A propósito da CP, Luís Montenegro declarou que era motivo para rever a lei da greve. Fez também o favor de nos dizer que já não vê as notícias, nem os canais tradicionais. Só os canais de acidentes e desastres. Desvalorizou o jornalismo, uma das bases de um estado de direito. Aliás, já o tinha feito quando afirmou que os jornalistas usavam auricular para repetirem as perguntas que os estúdios os mandavam fazer. Nada de novo. Trump e Netanyahu queixam-se constantemente da informação. Tentam extinguir os apoios e as possibilidades de sobrevivência financeira dos órgãos de comunicação que noticiam e questionam a realidade.

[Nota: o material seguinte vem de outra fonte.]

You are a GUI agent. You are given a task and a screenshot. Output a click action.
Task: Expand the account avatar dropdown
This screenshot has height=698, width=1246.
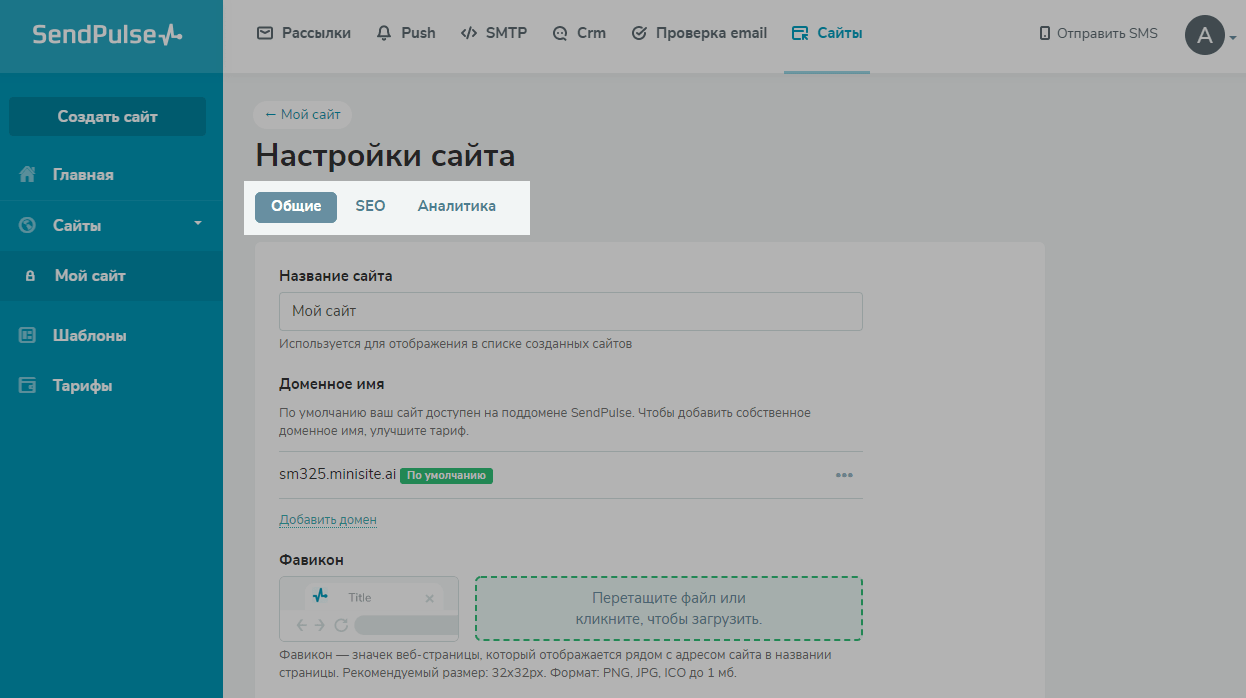(x=1207, y=33)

Miranda Sarmento, ministro das finanças, afirmou ao Jornal Económico: “Governo admite ir além de Bruxelas na contenção de despesa” e “Ministério das Finanças reviu em baixa a estimativa de crescimento da despesa líquida para este ano, mas admite usar essa margem para conter mais a despesa do que o definido com Bruxelas até 2028”. Lembrei-me logo de Passos Coelho, ao afirmar que iria além da troika, cumprindo esse desígnio e criando enormes dificuldades à população. São sinais que cheiram a déjà vu. Inquietam e preocupam.
Por enquanto, podemos continuar a escolher quem nos governa. Analisemos a realidade e escolhamos os valores da democracia, da liberdade e da justiça social. Saibamos escolher quem os defende e não quem cheira a ranço e a democracia mal digerida.